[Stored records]
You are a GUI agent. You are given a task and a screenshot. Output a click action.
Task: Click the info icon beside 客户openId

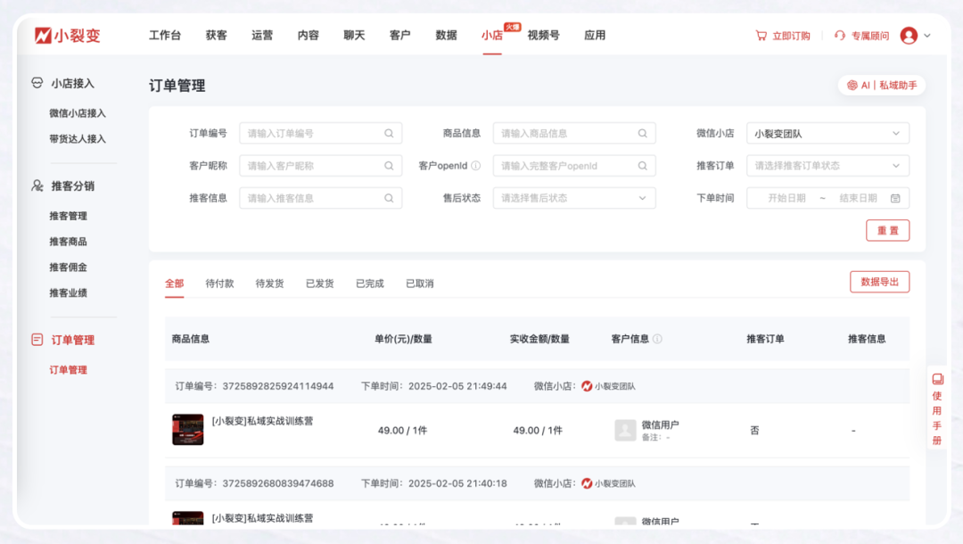(x=475, y=166)
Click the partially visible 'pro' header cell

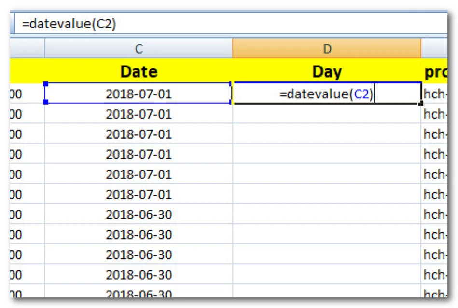click(436, 72)
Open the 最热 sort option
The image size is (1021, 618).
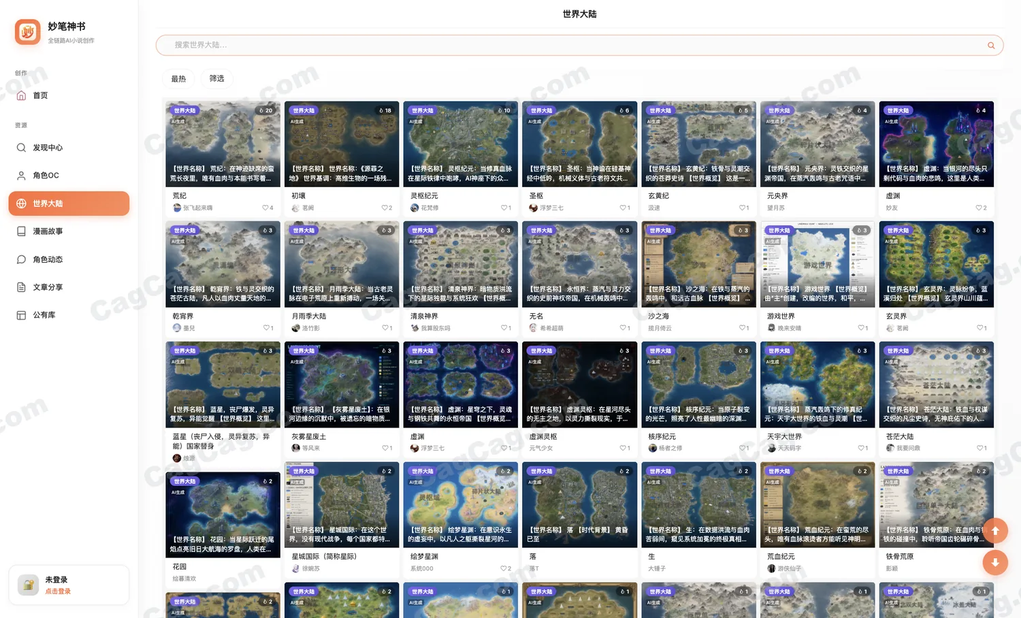pos(178,79)
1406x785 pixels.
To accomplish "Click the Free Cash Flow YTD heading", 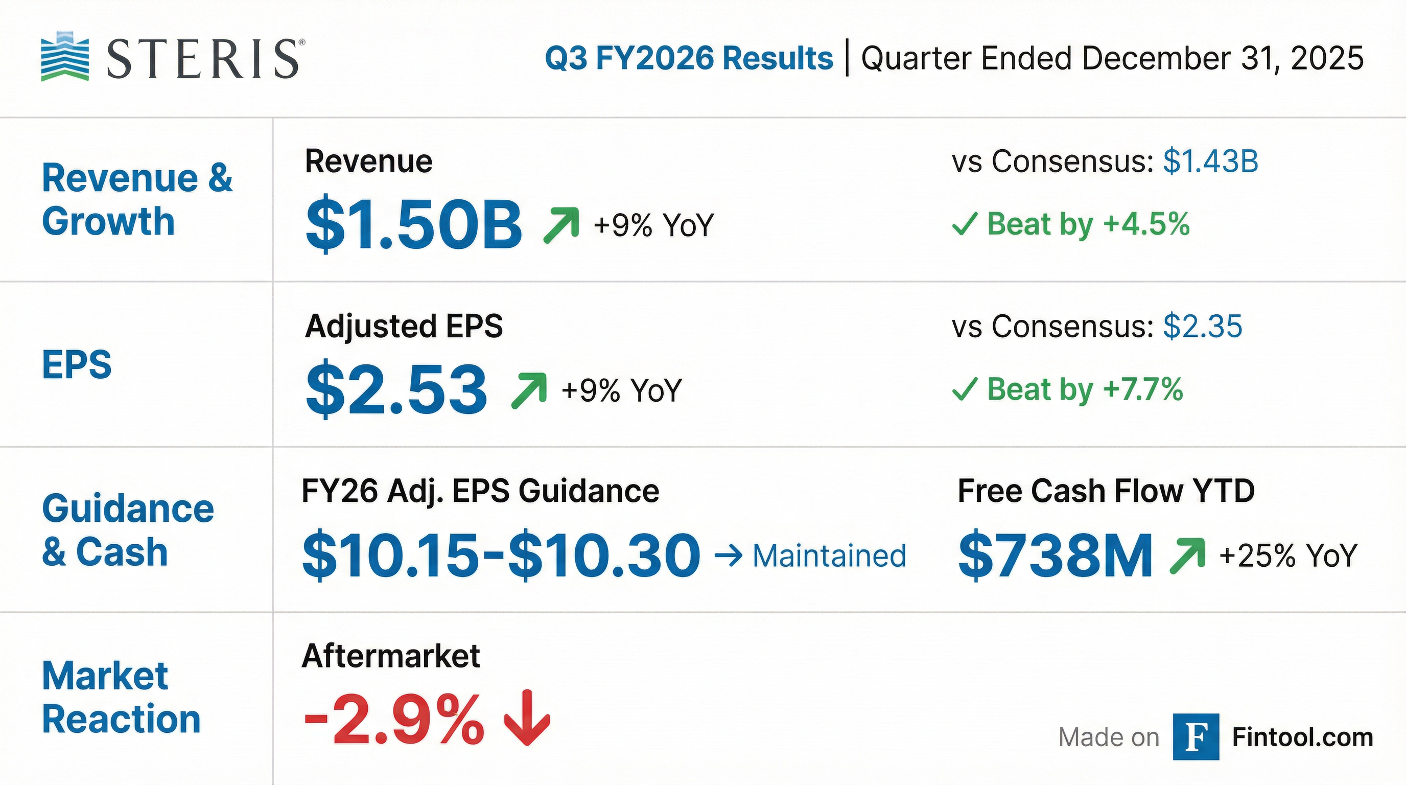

> **Directions for this task**:
Transcribe the records above exactly, excluding every picture.

> **Answer area**:
You are a GUI agent. You are given a task and a screenshot. Output a click action.
Task: Click the info icon beside 客户openId

(x=475, y=166)
Click the partially visible 'pro' header cell

click(436, 72)
Open the 最热 sort option
The image size is (1021, 618).
pos(178,79)
1406x785 pixels.
To accomplish "Click the Free Cash Flow YTD heading", 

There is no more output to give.